A closely related type of drug is a serotonin reuptake inhibitor (SRI), for instance fluoxetine.

==Effects and comparisons==

===Selectivities and serotonin increases===
A number of somewhat selective SRAs have been well-studied, for instance fenfluramine and meta-chlorophenylpiperazine (mCPP). Although fenfluramine and mCPP are efficacious SRAs, they are also highly potent agonists of serotonin 5-HT_{2} receptors, including of the serotonin 5-HT_{2A}, 5-HT_{2B}, and particularly 5-HT_{2C} receptors. Direct activation of serotonin receptors such as the serotonin 5-HT_{2C} receptor with fenfluramine has been shown to be therapeutically relevant in humans, as dexfenfluramine produces appetite suppressant effects even when its serotonin release is blocked by concomitant treatment with the selective serotonin reuptake inhibitor (SSRI) fluoxetine. Similarly, mCPP is an extremely potent agonist of the serotonin 5-HT_{2C} receptor and produces robust effects thought to be 5-HT_{2C} receptor-mediated in animals and humans, such as anxiety and panic. In addition to serotonin receptor agonism, fenfluramine is also a norepinephrine releasing agent with several-fold lower potency compared to serotonin release. As such, the serotonin 5-HT_{2} receptor agonism and other actions of these agents may modify their effects, and a fully selective SRA could produce very different effects.

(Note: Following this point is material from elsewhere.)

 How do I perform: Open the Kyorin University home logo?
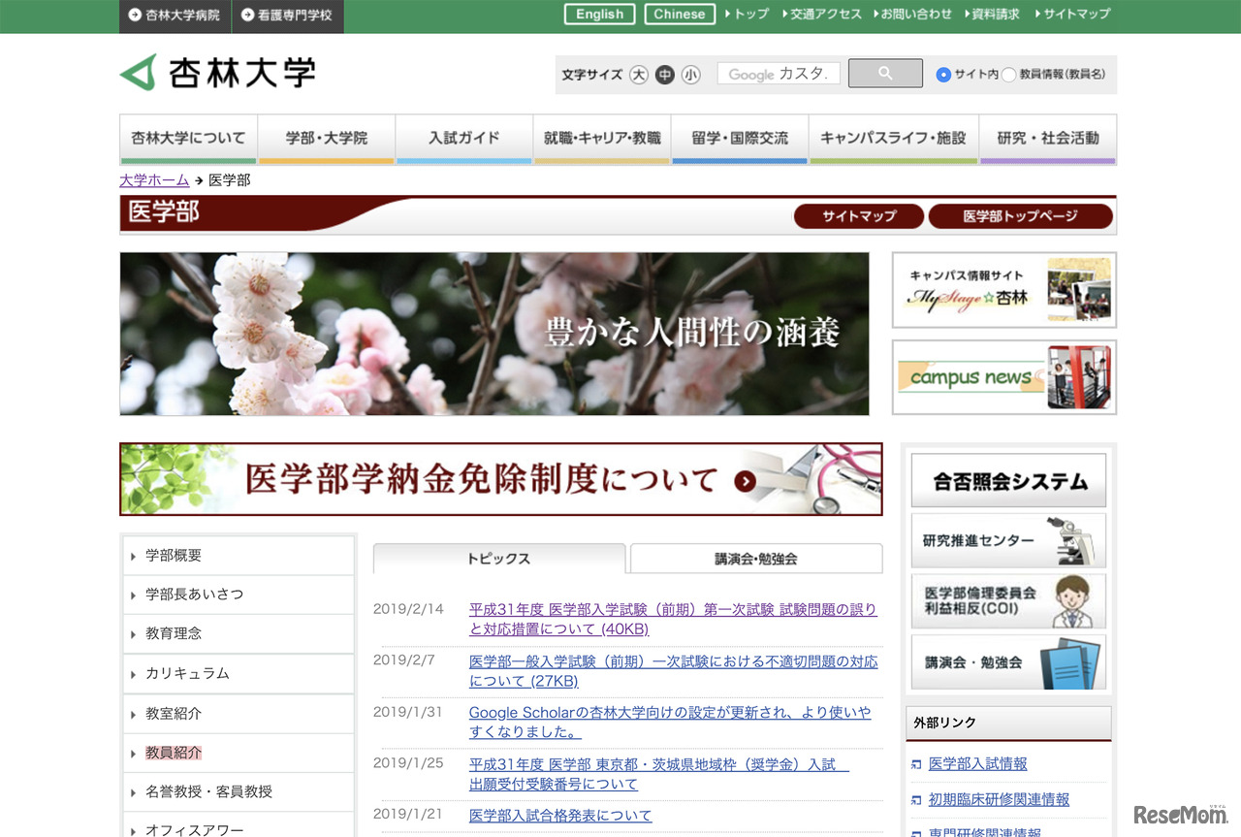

The 2-aminoindane MMAI, and certain cathinones, have increased selectivity for serotonin release compared to fenfluramine and mCPP. Chlorphentermine is also notable in being a highly selective SRA, including having negligible activity as an agonist of all three of the serotonin 5-HT_{2} receptors. 4-Methylthioamphetamine (4-MTA) was originally described as a selective SRA, but was subsequently found to efficiently induce dopamine release as well, and is also known to act as a potent monoamine oxidase A (MAO-A) inhibitor. MMA has been found to act as a highly selective SRA, but has also been reported to produce psychedelic-like effects in both animals and humans.

SRAs achieve far greater increases in serotonin levels than SRIs and have substantially more robust of effects, both in animals and in terms of subjective effects in humans. Whereas the SSRI fluoxetine can increase serotonin levels in the hypothalamus in rats by up to 4-fold, the SRA dexfenfluramine can increase serotonin levels as much as 9- to 16-fold or more. Relatedly, genetic ablation of the serotonin transporter (SERT), which results in complete loss of SERT-mediated serotonin reuptake, is associated with 4- to 6-fold elevations in brain serotonin levels. SRIs produce subtle interoceptive cues that are difficult for animals to recognize in drug discrimination testing, whereas SRAs produce robust cues that are easily recognized and learned.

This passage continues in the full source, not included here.